3. Backward: Replacing Loop Unrolling with the Implicit Function Theorem

For the projection layer to be trainable, gradients must pass through the iteration sequence back to the backbone network. Backpropagating through all iteration steps (loop unrolling), as in Dykstra, causes memory and computation to explode linearly with the number of iterations. Πnet observes that forward iterations converge to a fixed point \(s_\infty(y_{raw}) = \Phi(s_\infty(y_{raw}), y_{raw})\), satisfying the conditions of the Implicit Function Theorem. Consequently, backpropagation does not need to track forward steps but only requires solving a linear system \((I - \partial\Phi/\partial s)^\top \xi = v\). This system is solved using the bicgstab iterative method, where the cost per step is comparable to a single forward iteration, completely decoupling backward overhead from the number of forward iterations. This is the fundamental reason why Πnet training is one to two orders of magnitude faster than loop unrolling methods.

4. Engineering Acceleration: Matrix balancing and auto-tuning for fast and stable iterations

The convergence speed of the iterations depends heavily on the condition number of the affine matrix \(A\) and the selection of hyperparameters, which determines the practical utility of the method. Πnet applies Ruiz equilibration to \(A\) before projection, using diagonal scaling \(D_r A D_c\) to equalize row and column norms and lower the condition number. This significantly reduces the iterations required for a given accuracy. Additionally, it automates the tuning of key parameters (scaling factor \(\sigma\), relaxation coefficient \(\omega\), number of iterations) by evaluating projection quality across configurations on a validation subset. The combined effect is clear in ablation studies: adding equilibration reduced inference time per batch from 1.89s to 0.28s while improving solution quality. This auto-tuning allows Πnet to work stably with almost no manual intervention in scenarios where DC3 diverges due to default parameters on large problems.

Loss & Training

Training utilizes a self-supervised loss, directly optimizing the original objective \(\mathcal{L}(y,x) = \varphi(y,x)\). The entire process can be viewed as performing projected gradient descent in the raw output space. A key decision is enabling the constraint layer during training rather than just at inference: first, some problems diverge without constraints; second, the projection of an unconstrained optimal solution is typically not the constrained optimal solution. Introducing constraints early injects a beneficial inductive bias, helping the network directly learn the distribution of feasible solutions.
· · ·
**Actions to take**
1. In the text on Πnet, which iterative method solves the linear system used for backpropagation?
2. From the text on Πnet, reproduce the stretch from "Loss & Training" through "of feasible solutions.".

**Source data**
· · ·
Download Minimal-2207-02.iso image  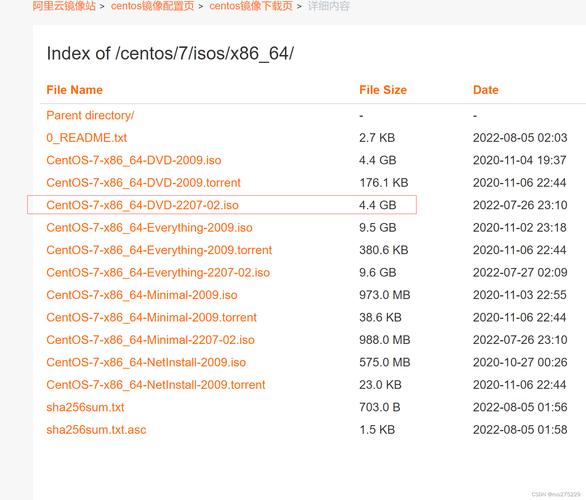pyautogui.click(x=151, y=340)
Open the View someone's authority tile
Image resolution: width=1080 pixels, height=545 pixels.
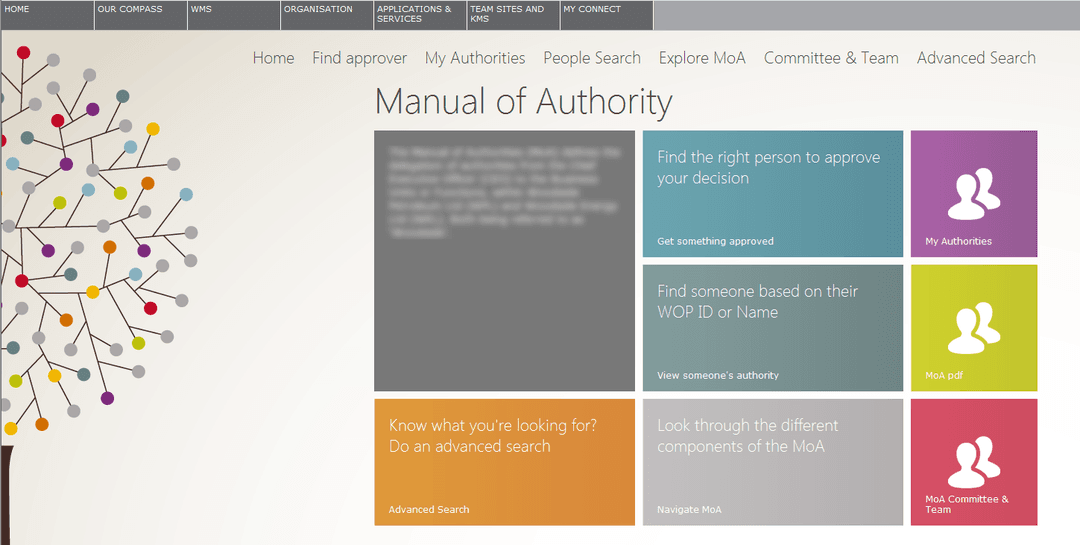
· · ·
**Correct answers**
1. The bicgstab iterative method.

2.
Loss & Training

Training utilizes a self-supervised loss, directly optimizing the original objective \(\mathcal{L}(y,x) = \varphi(y,x)\). The entire process can be viewed as performing projected gradient descent in the raw output space. A key decision is enabling the constraint layer during training rather than just at inference: first, some problems diverge without constraints; second, the projection of an unconstrained optimal solution is typically not the constrained optimal solution. Introducing constraints early injects a beneficial inductive bias, helping the network directly learn the distribution of feasible solutions.